Por la tarde es el momento de la procesión fúnebre de Cristo presidida por el Custodio de Tierra Santa Fr. Francesco Patton: una antigua tradición que se remonta a las representaciones de la Edad Media, inspiradas en la Pasión de Cristo, llamadas Misterios. La representación se vincula estrechamente al franciscanismo, no solo en Tierra Santa sino en el mundo, porque es una modalidad que los frailes utilizaron en aquella época para hablar de Dios al corazón del pueblo y contarle las historias que la teología hacía muy complejas para el grado de instrucción de ese momento.

Esta representación escénica tiene la función de permitir recordar la pasión, muerte y resurrección de en los lugares en que sucedió todo.
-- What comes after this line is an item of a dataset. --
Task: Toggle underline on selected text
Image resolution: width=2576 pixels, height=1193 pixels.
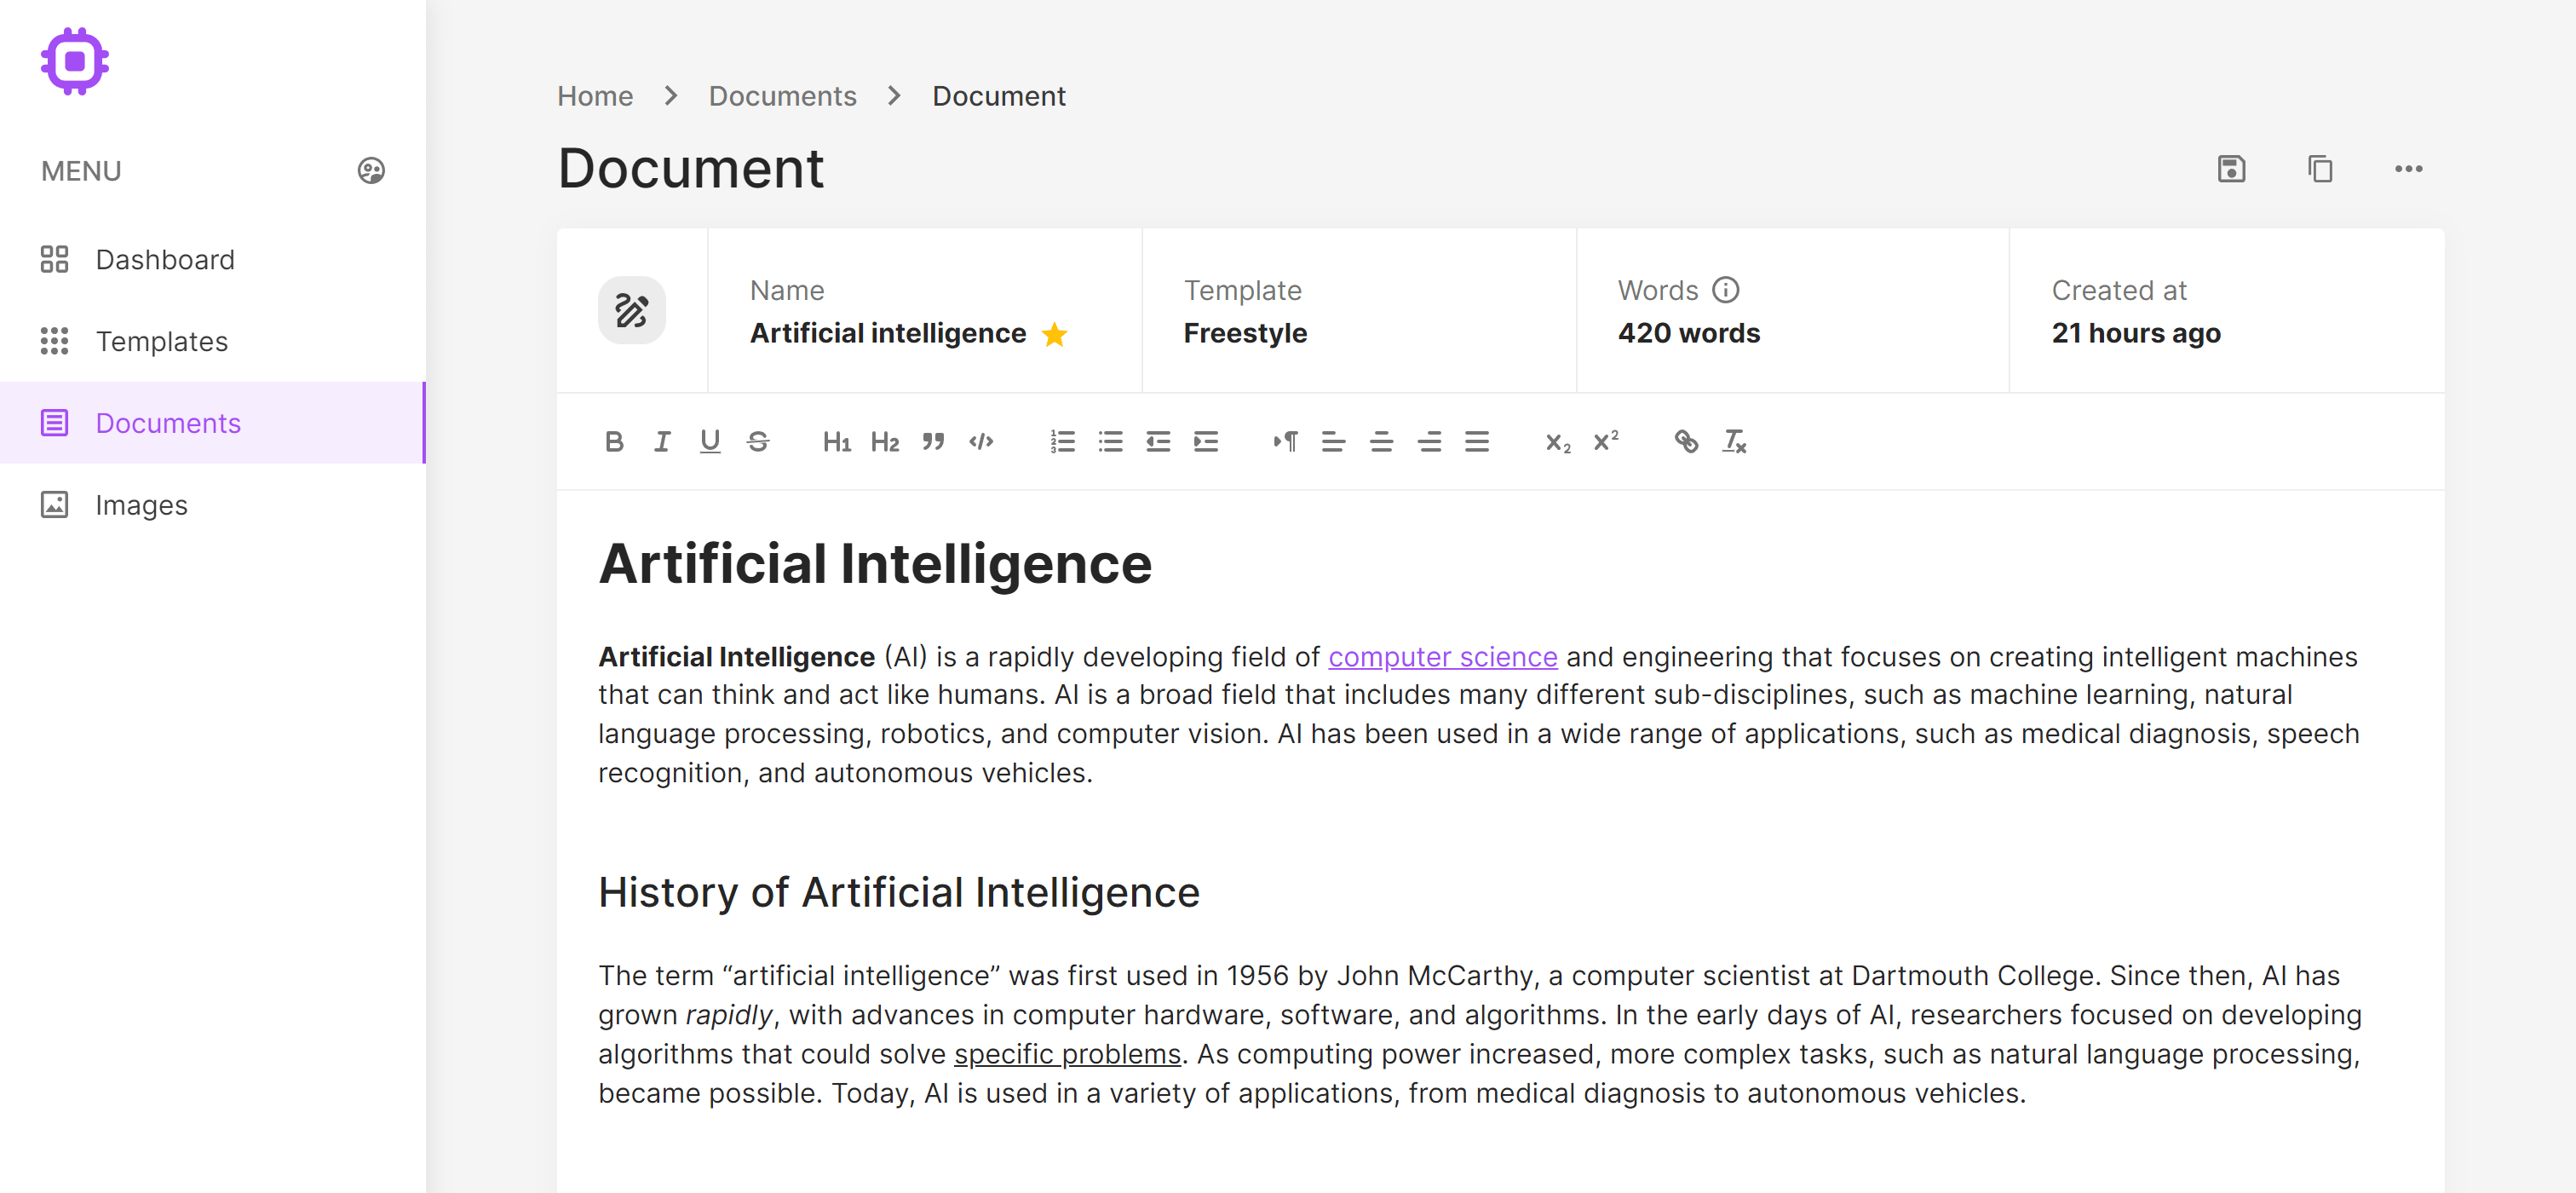Action: (x=710, y=441)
Pone el énfasis en dos cosas: por un lado, permite hacer visible que Cristo realmente conoció la muerte de la carne, venciéndola; por otro, muestra que la muerte es necesaria para la Resurrección.

Este año hubo una gran novedad: un nuevo crucifico con los brazos articulados, donado por Colombia y terminado hace pocos meses, que sustituyó al anterior en la celebración.  El autor es el escultor colombiano Santiago Ocampo Higuita, de 29 años, que realizó la obra con un equipo de tres artistas de su taller en Carmen de Vigoral, un pequeño pueblo cercano a Medellín.  “Estar representados en este lugar es un gran orgullo para mi pequeña ciudad y para mi país” comentó Ocampo Higuita, “la obra se llama el Cristo del Silencio, porque representa todo el sufrimiento de los colombianos que sufren, víctimas de la violencia y, a menudo, de la ligereza de la administración pública”.  La imagen sagrada fue bendecida por el obispo de Sonsón Rionegro, monseñor Fidel León Cadaviv Marín, durante una celebración solemne a la que asistieron una delegación de sacerdotes de rito oriental, franciscanos de la Comisaría de Tierra Santa colombiana y cerca de dos mil fieles.